■ **Required work**
Scan the entries below. Report each line where the string "agent" occurs.

___ Material provided ___

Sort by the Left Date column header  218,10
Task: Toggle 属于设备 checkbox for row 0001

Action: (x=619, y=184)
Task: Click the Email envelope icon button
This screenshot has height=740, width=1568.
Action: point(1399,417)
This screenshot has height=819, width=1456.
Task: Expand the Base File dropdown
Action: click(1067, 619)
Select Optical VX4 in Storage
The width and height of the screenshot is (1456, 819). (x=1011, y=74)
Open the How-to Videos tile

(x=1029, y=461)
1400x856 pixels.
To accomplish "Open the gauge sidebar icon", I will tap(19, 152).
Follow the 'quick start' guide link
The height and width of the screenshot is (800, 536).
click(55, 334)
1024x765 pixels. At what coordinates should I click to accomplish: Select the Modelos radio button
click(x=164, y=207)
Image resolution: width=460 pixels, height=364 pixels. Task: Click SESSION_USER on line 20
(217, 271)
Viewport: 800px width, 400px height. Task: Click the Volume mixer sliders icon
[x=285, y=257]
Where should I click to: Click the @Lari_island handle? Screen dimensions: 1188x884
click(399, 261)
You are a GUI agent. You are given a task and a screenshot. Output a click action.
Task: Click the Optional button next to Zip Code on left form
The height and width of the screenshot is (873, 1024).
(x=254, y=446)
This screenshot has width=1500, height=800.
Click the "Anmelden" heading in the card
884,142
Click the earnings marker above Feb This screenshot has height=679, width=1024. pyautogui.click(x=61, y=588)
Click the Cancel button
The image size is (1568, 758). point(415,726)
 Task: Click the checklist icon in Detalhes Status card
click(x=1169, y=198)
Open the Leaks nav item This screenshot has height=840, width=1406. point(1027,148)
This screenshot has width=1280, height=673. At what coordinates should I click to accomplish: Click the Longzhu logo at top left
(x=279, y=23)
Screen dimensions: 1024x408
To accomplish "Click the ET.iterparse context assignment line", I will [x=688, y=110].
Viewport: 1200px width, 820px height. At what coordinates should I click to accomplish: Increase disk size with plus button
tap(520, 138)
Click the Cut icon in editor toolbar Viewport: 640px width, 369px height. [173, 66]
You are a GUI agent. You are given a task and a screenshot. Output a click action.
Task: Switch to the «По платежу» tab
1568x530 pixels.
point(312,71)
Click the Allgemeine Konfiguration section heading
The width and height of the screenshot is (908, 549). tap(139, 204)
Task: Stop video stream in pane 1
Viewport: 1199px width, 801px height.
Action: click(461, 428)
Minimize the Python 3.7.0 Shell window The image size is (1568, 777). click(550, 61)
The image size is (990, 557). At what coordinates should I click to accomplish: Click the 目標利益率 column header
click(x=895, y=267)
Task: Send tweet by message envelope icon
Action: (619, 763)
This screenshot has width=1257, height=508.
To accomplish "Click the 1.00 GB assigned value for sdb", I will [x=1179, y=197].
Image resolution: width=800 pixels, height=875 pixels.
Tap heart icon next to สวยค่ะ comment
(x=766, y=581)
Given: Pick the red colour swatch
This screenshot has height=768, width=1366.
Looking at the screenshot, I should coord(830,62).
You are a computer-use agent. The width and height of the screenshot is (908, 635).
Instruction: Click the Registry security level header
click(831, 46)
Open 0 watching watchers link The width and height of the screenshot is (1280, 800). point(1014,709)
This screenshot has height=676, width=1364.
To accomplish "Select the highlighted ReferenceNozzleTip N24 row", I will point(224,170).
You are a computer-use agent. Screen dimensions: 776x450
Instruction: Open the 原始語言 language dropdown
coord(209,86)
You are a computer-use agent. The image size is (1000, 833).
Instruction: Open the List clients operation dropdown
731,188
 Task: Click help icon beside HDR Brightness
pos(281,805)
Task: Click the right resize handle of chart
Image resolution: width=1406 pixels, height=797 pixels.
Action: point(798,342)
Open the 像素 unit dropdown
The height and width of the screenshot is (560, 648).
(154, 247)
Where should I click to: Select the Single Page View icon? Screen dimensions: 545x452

___

■ **Answer section**
You are a GUI agent. You are given a task and a screenshot. Output a click action.
You are a GUI agent. You are given a task and a screenshot. Output a click action.
You are a computer-use agent. The width and height of the screenshot is (908, 635).
You are a computer-use agent. Screen dimensions: 776x450
You are a computer-use agent. The image size is (1000, 833).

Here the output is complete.